REQUIRED TASK: Could you rewrite these entries with every "category" changed to "section" and nothing else altered?

SUPPLIED DATA:
◆ ◆ ◆ ◆ ◆ ◆ ◆

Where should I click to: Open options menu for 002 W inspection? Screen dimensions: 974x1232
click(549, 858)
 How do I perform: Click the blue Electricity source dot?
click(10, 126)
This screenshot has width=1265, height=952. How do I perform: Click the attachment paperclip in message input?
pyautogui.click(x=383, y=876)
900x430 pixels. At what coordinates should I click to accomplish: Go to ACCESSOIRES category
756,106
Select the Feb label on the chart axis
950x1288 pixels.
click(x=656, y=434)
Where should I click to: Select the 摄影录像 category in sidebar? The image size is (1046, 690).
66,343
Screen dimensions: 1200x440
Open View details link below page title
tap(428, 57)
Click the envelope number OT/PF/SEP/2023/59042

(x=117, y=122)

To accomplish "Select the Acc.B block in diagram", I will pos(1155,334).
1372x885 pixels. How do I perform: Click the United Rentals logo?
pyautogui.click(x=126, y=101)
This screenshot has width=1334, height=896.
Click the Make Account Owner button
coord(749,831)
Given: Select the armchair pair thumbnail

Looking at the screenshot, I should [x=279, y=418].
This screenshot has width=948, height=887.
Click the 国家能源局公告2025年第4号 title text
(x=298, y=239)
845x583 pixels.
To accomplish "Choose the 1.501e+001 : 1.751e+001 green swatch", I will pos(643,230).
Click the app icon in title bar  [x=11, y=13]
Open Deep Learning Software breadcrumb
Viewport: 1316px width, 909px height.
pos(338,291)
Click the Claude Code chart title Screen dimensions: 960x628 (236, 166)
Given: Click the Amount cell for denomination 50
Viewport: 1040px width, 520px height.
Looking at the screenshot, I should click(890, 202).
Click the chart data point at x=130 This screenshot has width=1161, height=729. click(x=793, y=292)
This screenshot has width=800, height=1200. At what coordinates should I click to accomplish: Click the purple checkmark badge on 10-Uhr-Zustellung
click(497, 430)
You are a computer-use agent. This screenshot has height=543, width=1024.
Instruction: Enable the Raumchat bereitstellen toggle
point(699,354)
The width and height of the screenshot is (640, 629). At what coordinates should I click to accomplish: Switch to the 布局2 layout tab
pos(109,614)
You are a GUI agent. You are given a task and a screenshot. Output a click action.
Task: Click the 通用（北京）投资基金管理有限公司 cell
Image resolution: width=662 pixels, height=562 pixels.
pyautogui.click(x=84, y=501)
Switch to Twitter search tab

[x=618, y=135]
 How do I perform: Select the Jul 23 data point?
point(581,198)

◆ ◆ ◆ ◆ ◆ ◆ ◆

FINISHED TASK:
Where should I click to: Open options menu for 002 W inspection? Screen dimensions: 974x1232
click(549, 858)
 How do I perform: Click the blue Electricity source dot?
click(10, 126)
This screenshot has width=1265, height=952. How do I perform: Click the attachment paperclip in message input?
pyautogui.click(x=383, y=876)
900x430 pixels. At what coordinates should I click to accomplish: Go to ACCESSOIRES section
756,106
Select the Feb label on the chart axis
950x1288 pixels.
click(x=656, y=434)
Where should I click to: Select the 摄影录像 section in sidebar? The image size is (1046, 690).
66,343
Screen dimensions: 1200x440
Open View details link below page title
tap(428, 57)
Click the envelope number OT/PF/SEP/2023/59042

(x=117, y=122)

To accomplish "Select the Acc.B block in diagram", I will pos(1155,334).
1372x885 pixels. How do I perform: Click the United Rentals logo?
pyautogui.click(x=126, y=101)
This screenshot has width=1334, height=896.
Click the Make Account Owner button
coord(749,831)
Given: Select the armchair pair thumbnail

Looking at the screenshot, I should [x=279, y=418].
This screenshot has width=948, height=887.
Click the 国家能源局公告2025年第4号 title text
(x=298, y=239)
845x583 pixels.
To accomplish "Choose the 1.501e+001 : 1.751e+001 green swatch", I will pos(643,230).
Click the app icon in title bar  [x=11, y=13]
Open Deep Learning Software breadcrumb
Viewport: 1316px width, 909px height.
pos(338,291)
Click the Claude Code chart title Screen dimensions: 960x628 (236, 166)
Given: Click the Amount cell for denomination 50
Viewport: 1040px width, 520px height.
Looking at the screenshot, I should click(890, 202).
Click the chart data point at x=130 This screenshot has width=1161, height=729. click(x=793, y=292)
This screenshot has width=800, height=1200. At what coordinates should I click to accomplish: Click the purple checkmark badge on 10-Uhr-Zustellung
click(497, 430)
You are a computer-use agent. This screenshot has height=543, width=1024.
Instruction: Enable the Raumchat bereitstellen toggle
point(699,354)
The width and height of the screenshot is (640, 629). At what coordinates should I click to accomplish: Switch to the 布局2 layout tab
pos(109,614)
You are a GUI agent. You are given a task and a screenshot. Output a click action.
Task: Click the 通用（北京）投资基金管理有限公司 cell
Image resolution: width=662 pixels, height=562 pixels.
pyautogui.click(x=84, y=501)
Switch to Twitter search tab

[x=618, y=135]
 How do I perform: Select the Jul 23 data point?
point(581,198)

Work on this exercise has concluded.